The polyhydroxyalkanoic acid (PRA) granule-associated 16-kDa protein (GA16 protein) of Paracoccus denitrificans was identified, and its corresponding gene was cloned and analyzed at the molecular level. The N-terminal amino acid sequence of GA16 protein revealed that its structural gene is located downstream from the PHA synthase gene (phaC(Pd)) cloned recently (S. Ueda, T. Yabutani, A. Maehara, and T. Yamane, J. Bacteriol. 178:774-779, 1996). Gene walking around phaC(Pd) revealed two new open reading frames (ORFs) possibly related to PHA synthesis, one of which was the phaP(Pd) gene, encoding GA16 protein, and the other was the phaR(Pd) gene, encoding a protein that is putatively involved in the regulation of the expression of phaP(Pd) Overproduction of Pha(Pd) was observed in Escherichia coli carrying phaP(Pd), but the overproduction was not observed in the presence of phaR(Pd).
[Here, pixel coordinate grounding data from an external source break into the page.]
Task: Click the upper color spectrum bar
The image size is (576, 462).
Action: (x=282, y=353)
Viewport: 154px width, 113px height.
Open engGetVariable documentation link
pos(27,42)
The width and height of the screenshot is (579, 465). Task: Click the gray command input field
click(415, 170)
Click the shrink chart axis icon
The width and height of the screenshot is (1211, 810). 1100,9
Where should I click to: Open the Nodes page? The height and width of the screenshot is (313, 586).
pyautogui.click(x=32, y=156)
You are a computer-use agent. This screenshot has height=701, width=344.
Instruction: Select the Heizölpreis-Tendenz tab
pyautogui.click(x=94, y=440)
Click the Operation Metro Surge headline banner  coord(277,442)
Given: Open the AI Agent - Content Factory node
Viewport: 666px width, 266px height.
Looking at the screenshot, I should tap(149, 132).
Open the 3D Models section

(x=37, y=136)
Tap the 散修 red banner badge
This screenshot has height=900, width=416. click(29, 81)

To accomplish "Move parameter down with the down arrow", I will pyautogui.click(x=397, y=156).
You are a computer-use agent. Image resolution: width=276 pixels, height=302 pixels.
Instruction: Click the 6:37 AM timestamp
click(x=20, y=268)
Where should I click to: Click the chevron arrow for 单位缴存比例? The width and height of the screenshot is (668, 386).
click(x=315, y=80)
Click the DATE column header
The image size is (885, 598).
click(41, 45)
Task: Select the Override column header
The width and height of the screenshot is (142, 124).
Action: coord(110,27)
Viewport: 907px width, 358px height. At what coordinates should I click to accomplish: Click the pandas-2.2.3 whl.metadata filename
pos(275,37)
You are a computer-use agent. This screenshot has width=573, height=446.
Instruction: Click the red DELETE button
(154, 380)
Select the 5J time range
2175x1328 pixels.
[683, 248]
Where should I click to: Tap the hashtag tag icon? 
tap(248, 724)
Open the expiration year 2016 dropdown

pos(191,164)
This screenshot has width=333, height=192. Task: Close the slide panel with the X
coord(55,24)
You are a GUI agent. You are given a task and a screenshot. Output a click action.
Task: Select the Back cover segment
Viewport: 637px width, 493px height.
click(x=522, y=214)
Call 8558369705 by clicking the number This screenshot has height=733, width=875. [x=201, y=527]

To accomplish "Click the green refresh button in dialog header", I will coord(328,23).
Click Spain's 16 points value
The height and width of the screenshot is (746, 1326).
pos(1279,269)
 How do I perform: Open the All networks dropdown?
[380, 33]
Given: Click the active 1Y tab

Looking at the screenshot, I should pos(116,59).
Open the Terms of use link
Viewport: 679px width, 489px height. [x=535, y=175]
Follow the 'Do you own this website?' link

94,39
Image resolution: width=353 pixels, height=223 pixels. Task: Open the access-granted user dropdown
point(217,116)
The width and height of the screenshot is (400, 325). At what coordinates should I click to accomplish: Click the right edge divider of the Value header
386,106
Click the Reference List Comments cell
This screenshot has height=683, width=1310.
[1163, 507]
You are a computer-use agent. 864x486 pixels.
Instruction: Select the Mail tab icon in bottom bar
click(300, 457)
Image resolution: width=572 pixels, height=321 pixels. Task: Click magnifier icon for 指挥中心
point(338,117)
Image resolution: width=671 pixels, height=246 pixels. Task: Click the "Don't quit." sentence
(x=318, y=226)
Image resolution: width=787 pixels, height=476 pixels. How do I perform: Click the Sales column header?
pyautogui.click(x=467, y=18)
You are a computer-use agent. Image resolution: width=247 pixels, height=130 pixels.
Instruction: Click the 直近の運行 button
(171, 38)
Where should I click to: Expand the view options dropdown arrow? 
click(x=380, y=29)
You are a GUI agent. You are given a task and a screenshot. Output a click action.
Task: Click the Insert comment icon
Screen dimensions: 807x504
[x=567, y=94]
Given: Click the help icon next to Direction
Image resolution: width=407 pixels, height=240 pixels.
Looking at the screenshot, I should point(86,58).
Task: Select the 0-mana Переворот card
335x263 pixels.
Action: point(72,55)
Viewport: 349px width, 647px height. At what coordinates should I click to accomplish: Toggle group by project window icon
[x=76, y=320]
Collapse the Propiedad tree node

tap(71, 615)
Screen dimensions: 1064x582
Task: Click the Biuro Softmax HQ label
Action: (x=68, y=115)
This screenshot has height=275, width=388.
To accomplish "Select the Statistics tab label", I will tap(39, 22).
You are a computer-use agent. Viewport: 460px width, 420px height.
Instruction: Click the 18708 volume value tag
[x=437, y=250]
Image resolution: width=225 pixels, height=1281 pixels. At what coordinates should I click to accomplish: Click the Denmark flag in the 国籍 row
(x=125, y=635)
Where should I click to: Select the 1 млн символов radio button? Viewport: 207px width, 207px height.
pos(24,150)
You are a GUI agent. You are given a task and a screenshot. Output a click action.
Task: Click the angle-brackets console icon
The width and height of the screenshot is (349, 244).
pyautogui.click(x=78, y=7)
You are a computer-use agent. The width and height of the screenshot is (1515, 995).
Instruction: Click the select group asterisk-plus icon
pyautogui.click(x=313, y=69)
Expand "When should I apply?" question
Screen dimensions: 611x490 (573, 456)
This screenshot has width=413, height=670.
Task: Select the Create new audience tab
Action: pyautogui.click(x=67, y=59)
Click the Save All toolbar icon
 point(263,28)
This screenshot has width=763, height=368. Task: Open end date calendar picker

Coexpression of phaP(Pd) and PHA biosynthesis genes in E. coli caused increases in both the number of poly-(3-hydroxybutyric acid) (PHB) granules and PHB content and caused decreases in both the size of the granules and the molecular weight of PHB. GA16 protein was considered a phasin protein. The phaR(Pd) gene had significant similarities to stdC, a possible transcriptional factor of Comamonas testosteroni,as well as to other ORFs of unknown function previously found in other PHA-synthetic bacteria.